Note, it changes whether you are in the laminar or turbulent regime. It is very difficult to calculate if the length is equal to or shorter than the development length.
Re=\frac{\rho D V_{avg}}{\mu}
Laminar: Re < 2300
L_developing = 0.03*Re*D
Q=\frac{-\pi R^{4}}{8 \mu}\frac{\Delta P}{L}
(ΔP is pressure drop, L is length of tube, Q is volume flow rate, or V_avg*A_cross sectional).
Source: http://faculty.poly.edu/~rlevicky/Handout12_6333.pdf
Turbulent: Re > 2300
L_developing ≈ 10*D
\frac{1}{\sqrt{\lambda}}=-2LOG\left(\frac{2.51}{Re\sqrt{\lambda}}+0.269\frac{k}{D}\right)

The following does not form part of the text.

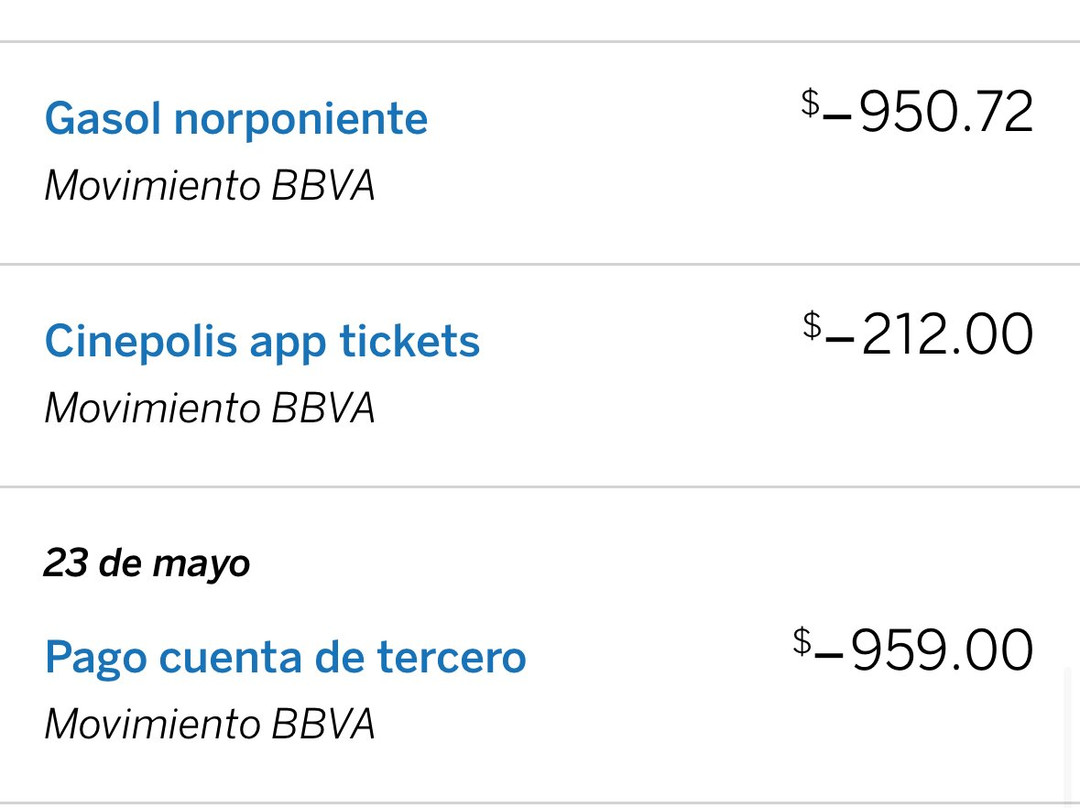This screenshot has width=1080, height=808.
Task: Tap the -950.72 amount
Action: [917, 111]
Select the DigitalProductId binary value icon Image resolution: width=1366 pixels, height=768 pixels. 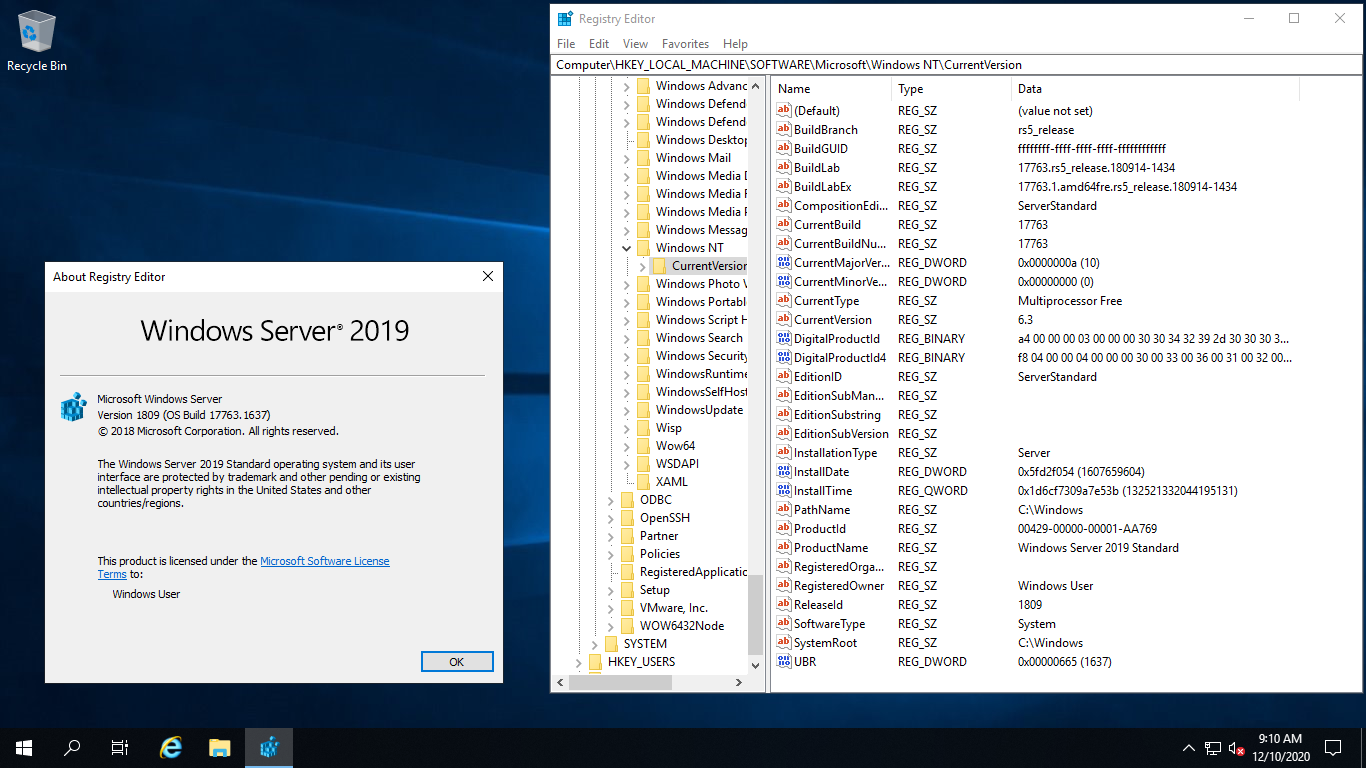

\Delta P=\lambda \frac{L}{D}\frac{\rho}{2}V_{avg}^{2}
(ΔP is pressure drop, L is length of tube, λ is the friction factor, k is the absolute roughness of the tube where 0 is smooth).
Source:
http://www.engineersedge.com/fluid_flow/pressure_drop/pressure_drop.htm
Note: It is iterative, and you will have to guess a value for Re, calculate the friction factor, calculate a new velocity, calculate a new Re, until your solution has converged.